Brand in Mattersburg löste Feuerwehrgroßeinsatz aus. Ein Brand im Zentrum von Mattersburg hat in der Nacht auf heute, Montag, einen Großeinsatz der Feuerwehr ausgelöst.

 |  NOEN
Gegen 23.20 Uhr war in einem Wirtschaftsgebäude, das zu einer Fleischerei am Hauptplatz gehört, aus unbekannter Ursache Feuer ausgebrochen. Acht Feuerwehren mit insgesamt rund 160 Einsatzkräften brachten den Brand unter Kontrolle und verhinderten ein Übergreifen der Flammen auf benachbarte Gebäude im Stadtzentrum.

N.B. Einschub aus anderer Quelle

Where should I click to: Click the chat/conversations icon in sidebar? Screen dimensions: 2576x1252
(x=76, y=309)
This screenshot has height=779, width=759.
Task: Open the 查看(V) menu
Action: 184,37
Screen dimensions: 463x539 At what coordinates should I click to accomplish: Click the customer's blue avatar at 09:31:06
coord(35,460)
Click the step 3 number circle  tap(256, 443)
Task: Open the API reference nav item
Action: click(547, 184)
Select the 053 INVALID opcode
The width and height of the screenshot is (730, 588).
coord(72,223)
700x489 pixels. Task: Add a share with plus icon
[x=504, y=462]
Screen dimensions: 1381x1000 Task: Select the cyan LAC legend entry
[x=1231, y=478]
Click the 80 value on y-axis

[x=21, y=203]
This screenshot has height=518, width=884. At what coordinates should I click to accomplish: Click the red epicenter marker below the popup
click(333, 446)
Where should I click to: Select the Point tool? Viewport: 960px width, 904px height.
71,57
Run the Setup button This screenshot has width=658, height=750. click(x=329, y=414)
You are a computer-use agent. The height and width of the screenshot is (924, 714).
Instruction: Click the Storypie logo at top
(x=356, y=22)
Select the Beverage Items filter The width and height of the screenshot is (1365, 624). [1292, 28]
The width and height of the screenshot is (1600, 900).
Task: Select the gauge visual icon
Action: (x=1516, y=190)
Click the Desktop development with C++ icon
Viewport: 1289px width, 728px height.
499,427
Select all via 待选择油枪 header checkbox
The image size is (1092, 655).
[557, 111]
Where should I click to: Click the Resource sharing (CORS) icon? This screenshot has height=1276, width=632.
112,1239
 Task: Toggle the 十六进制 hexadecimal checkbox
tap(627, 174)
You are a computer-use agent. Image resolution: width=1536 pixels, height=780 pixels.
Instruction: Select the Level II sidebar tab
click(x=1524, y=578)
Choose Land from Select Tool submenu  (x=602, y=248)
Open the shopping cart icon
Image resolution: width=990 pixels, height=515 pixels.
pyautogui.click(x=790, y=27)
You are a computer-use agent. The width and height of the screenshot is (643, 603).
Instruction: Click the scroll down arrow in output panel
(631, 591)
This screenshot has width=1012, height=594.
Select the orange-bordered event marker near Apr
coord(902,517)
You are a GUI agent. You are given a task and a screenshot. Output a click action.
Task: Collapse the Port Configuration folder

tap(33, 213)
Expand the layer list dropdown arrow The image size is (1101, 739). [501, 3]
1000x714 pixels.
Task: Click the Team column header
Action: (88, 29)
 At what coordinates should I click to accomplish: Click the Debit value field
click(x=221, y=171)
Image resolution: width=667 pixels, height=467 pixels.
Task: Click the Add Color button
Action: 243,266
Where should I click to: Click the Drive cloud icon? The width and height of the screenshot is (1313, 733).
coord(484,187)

   Nachbarn hatten das Feuer bemerkt und Alarm geschlagen. Die Stadtfeuerwehr Mattersburg und die Wehren von Walbersdorf und Marz rückten als erste aus. Um zu verhindern, dass sich die Flammen auf nahe Wohngebäude ausbreiten, wurden weitere Kräfte nachalarmiert. Bewohner von nahe dem Brandherd gelegenen Wohnungen wurden in Sicherheit gebracht.

   Aus dem Wirtschaftsgebäude retteten die Einsatzkräfte mehrere Pferde und zwei Schweine. Im Gebäude war unter anderem auch Heu gelagert. Die Brandbekämpfung erfolgte in zwei Abschnitten vom Hauptplatz und der parallel verlaufenden Hochstraße aus, so Bezirksfeuerwehrkommandant Adolf Binder zur APA. Wegen der Rauchentwicklung wurden Atemschutztrupps eingesetzt. Von einem Hubsteiger aus nahmen Feuerwehrleute über das Dach der Fleischerei hinweg einen Löschangriff vor.

   Am Hauptplatz von Mattersburg bot sich zu nächtlicher Stunde ein Szenario, wie man es sonst nur von einer Großübung kennt: Tanklösch-und Rüstfahrzeuge reihten sich aneinander, am Boden waren Schlauchleitungen verlegt. Zahlreiche Sauerstoffflaschen lagen für die Atemschutztrupps bereit.

   Zwei Rettungsfahrzeuge waren angefordert worden, um für alle Fälle vorbereitet zu sein. Bei dem Brand wurde laut Feuerwehr niemand verletzt. Bis weit nach Mitternacht dauerten die Nachlöscharbeiten an: Die hölzerne Dachkonstruktion des Wirtschaftsgebäudes musste aufgeschnitten werden, um Glutnester beseitigen zu können. "Brand aus" konnte deshalb gegen 02.00 Uhr vorerst noch nicht gegeben werden. Die Höhe des entstandenen Sachschadens war zunächst nicht bekannt.